La maladie et la mort.

Il faut que la maladie et la mort viennent nous saisir au milieu de quelque occupation. Elles saisissent le laboureur à son labour et le marin sur son navire. Que veux-tu être en train de faire quand elles te prendront ?

Pour moi, puisse-t-il m’arriver d’être pris par elles ne m’occupant d’autre chose que de ma faculté de juger et de vouloir, pour que, soustraite aux troubles, aux entraves, à la contrainte, elle soit pleinement libre ! Voilà les occupations où je veux qu’elles me trouvent, afin de pouvoir dire à Dieu : « Est-ce que j’ai transgressé tes ordres ? Est-ce que j’ai mal usé des facultés que tu m’avais données ? mal usé de mes sens ? de mes notions naturelles ? T’ai-je jamais rien reproché ? Ai-je jamais blâmé ton gouvernement ? J’ai été malade, parce que tu l’as voulu.

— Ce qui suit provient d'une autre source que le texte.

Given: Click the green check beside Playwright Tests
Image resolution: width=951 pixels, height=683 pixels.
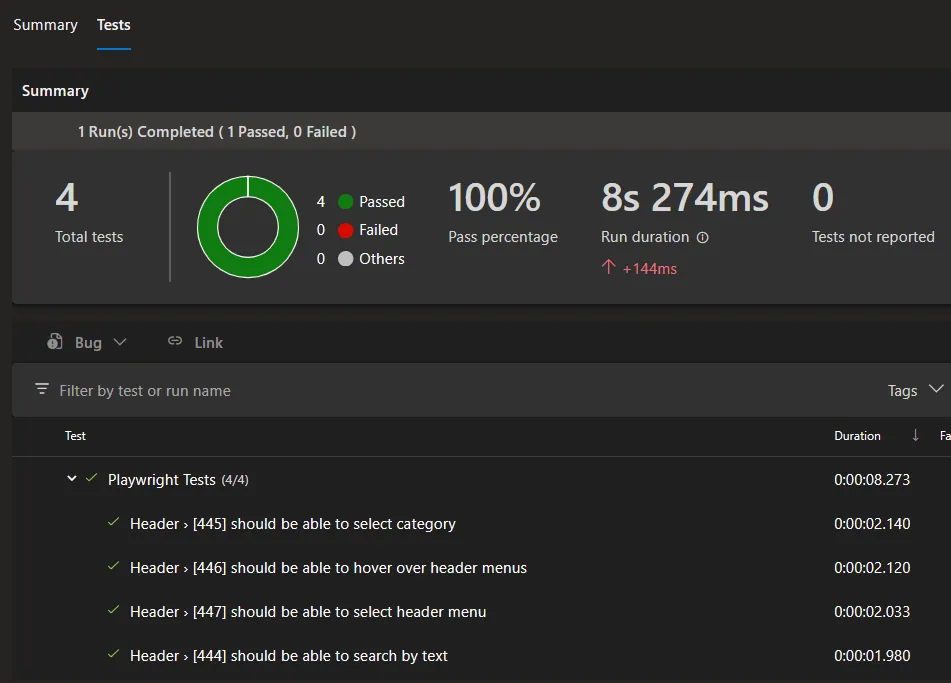Looking at the screenshot, I should click(92, 479).
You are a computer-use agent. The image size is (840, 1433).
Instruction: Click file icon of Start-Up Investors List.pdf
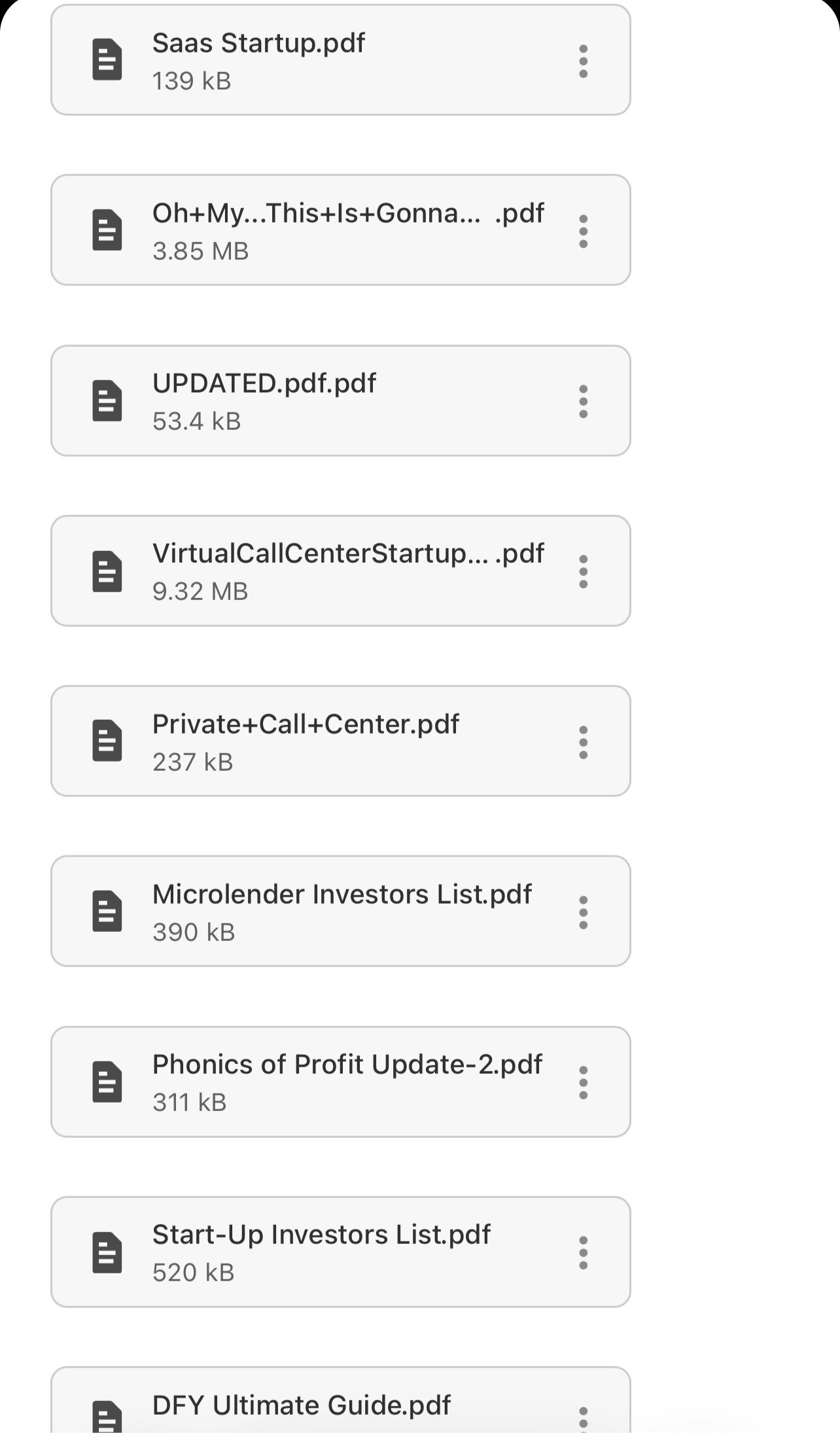coord(107,1252)
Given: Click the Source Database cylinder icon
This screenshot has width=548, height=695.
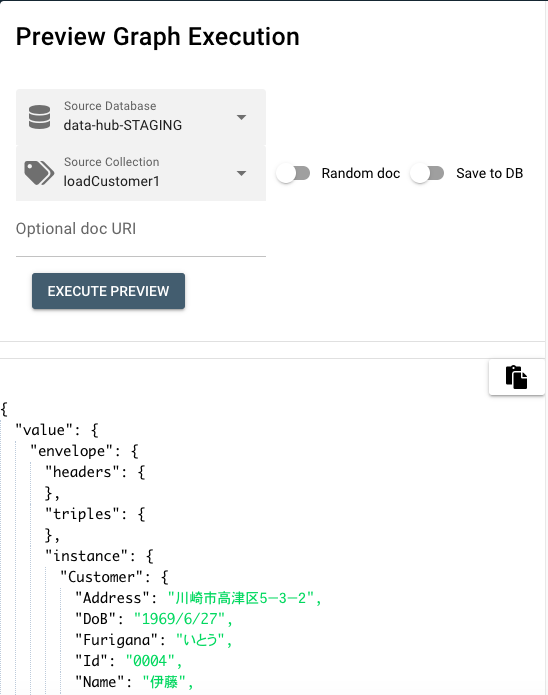Looking at the screenshot, I should pos(39,117).
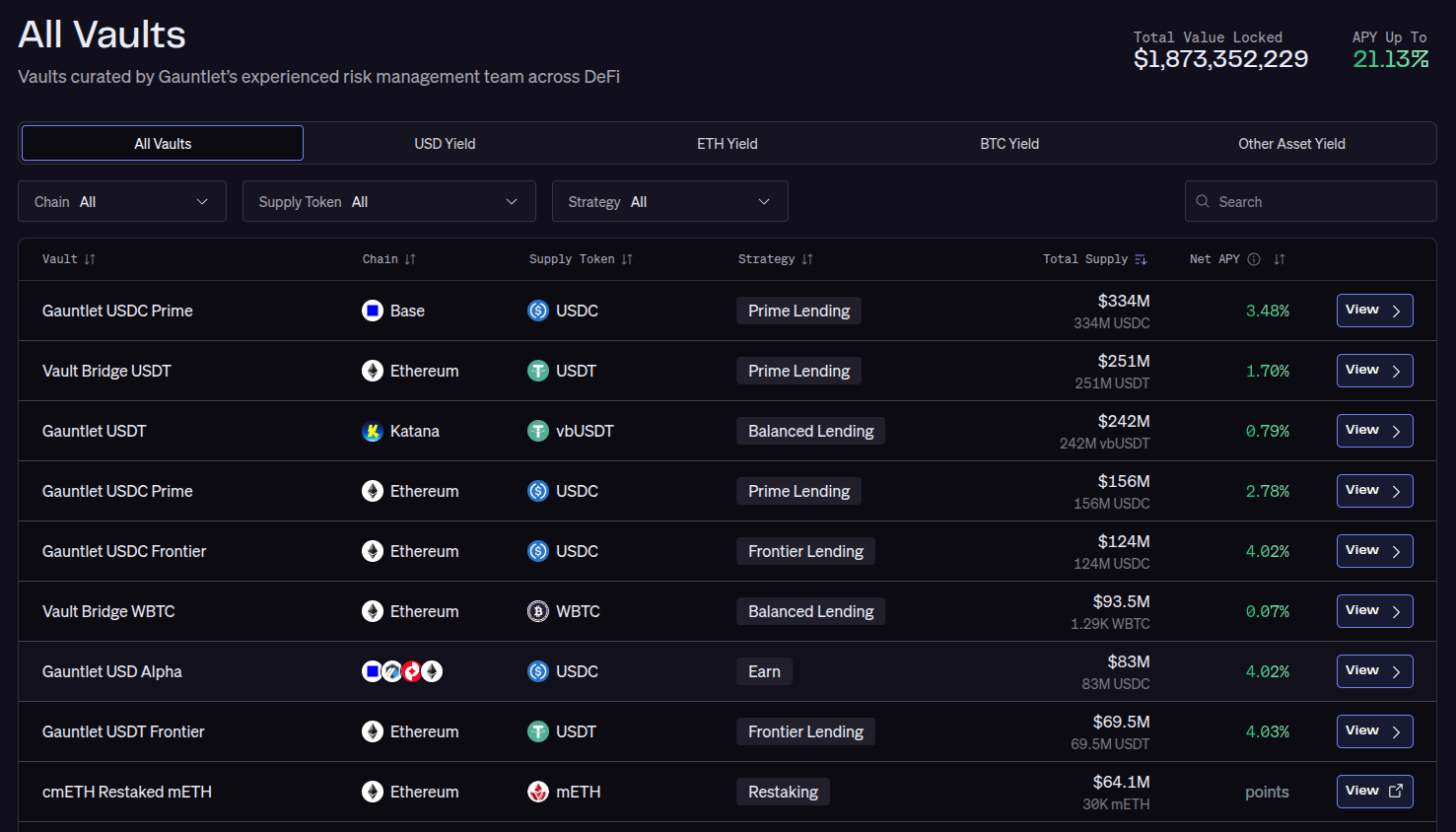The width and height of the screenshot is (1456, 832).
Task: Open the Strategy filter dropdown
Action: 669,201
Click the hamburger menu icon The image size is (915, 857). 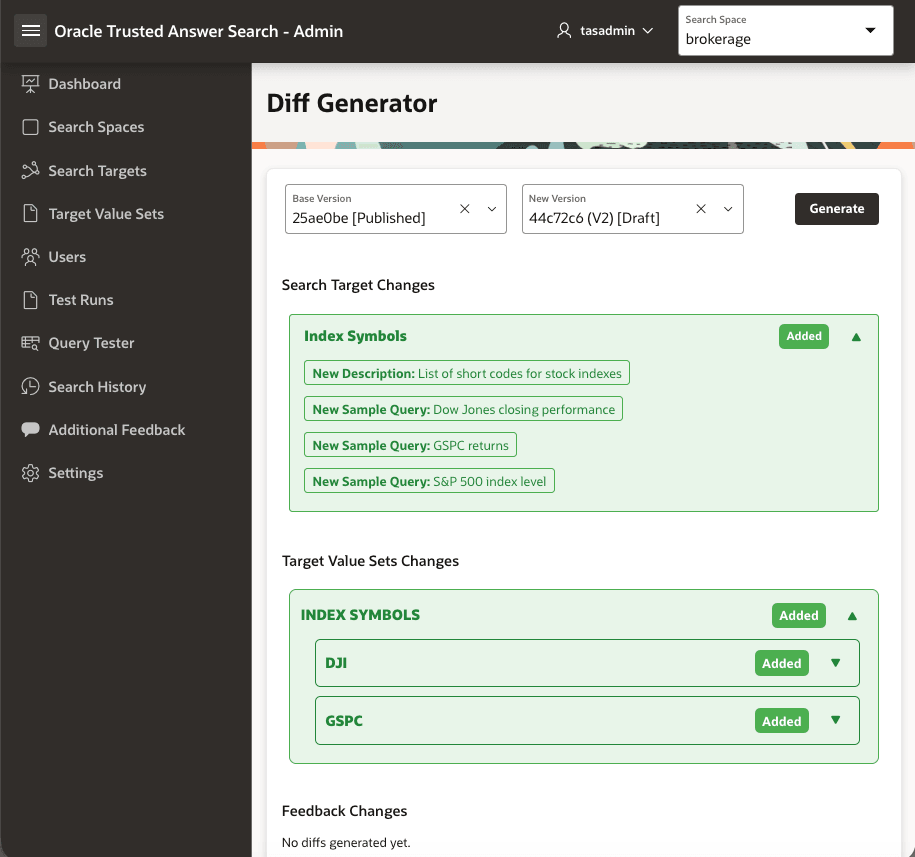click(x=31, y=31)
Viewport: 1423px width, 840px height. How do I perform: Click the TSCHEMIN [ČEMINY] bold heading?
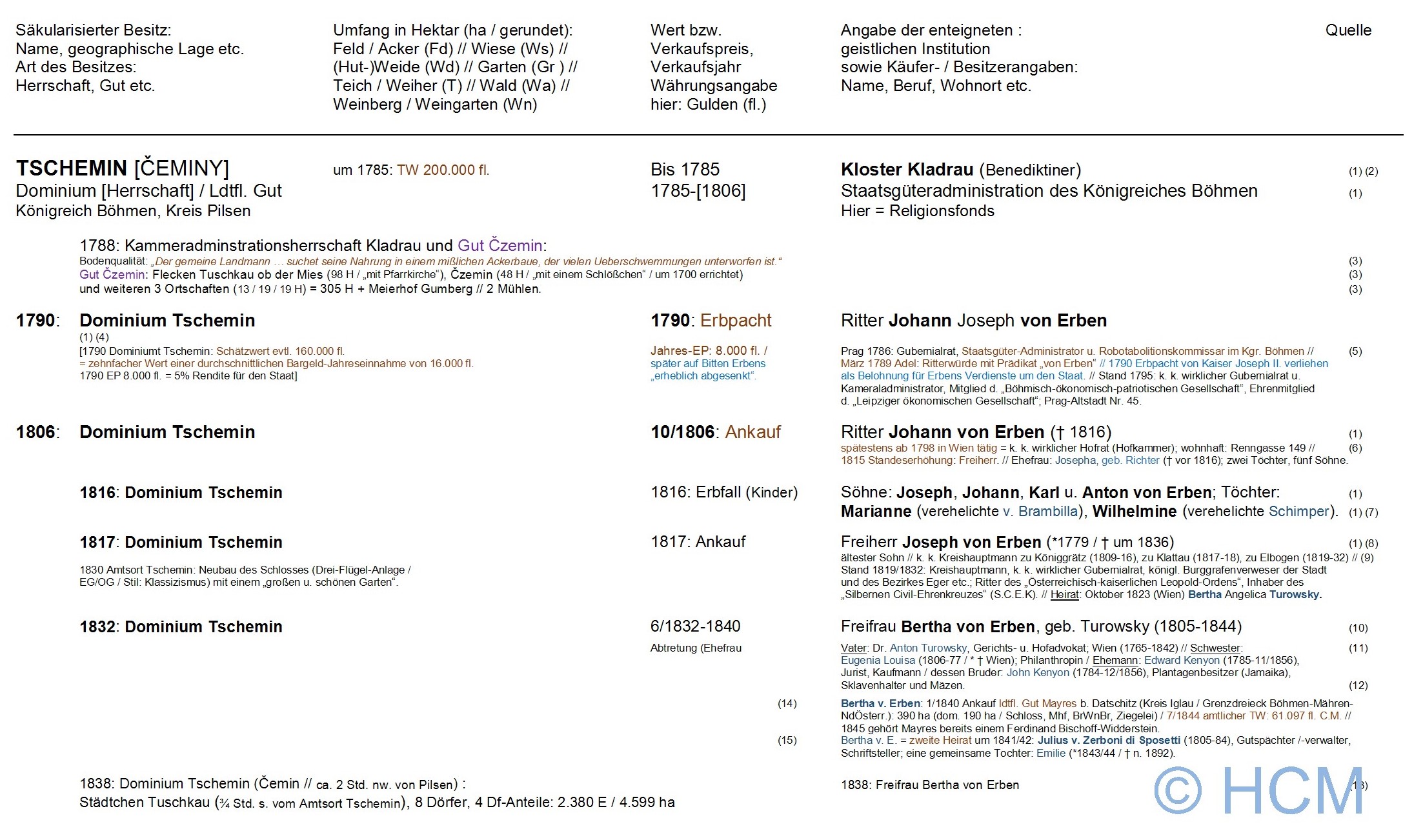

Les autres aussi le sont, mais moi je l’ai été sans mécontentement. J’ai été pauvre, parce que tu l’as voulu, mais je l’ai été, content de l’être. Je n’ai pas été magistrat, parce que tu ne l’as pas voulu ; mais aussi je n’ai jamais désiré de magistrature. M’en as-tu jamais vu plus triste ? Ne me suis-je pas toujours présenté à toi le visage radieux, n’attendant qu’un ordre, qu’un signe de toi ? Tu veux que je parte aujourd’hui de ce grand spectacle du monde ; je vais en partir. Je te rends grâce, sans réserve, de m’y avoir admis avec toi, de m’avoir donné d’y contempler tes œuvres et d’y comprendre ton gouvernement. » Que ce soit là ce que je pense, écrive ou lise, au moment où me prendra la mort !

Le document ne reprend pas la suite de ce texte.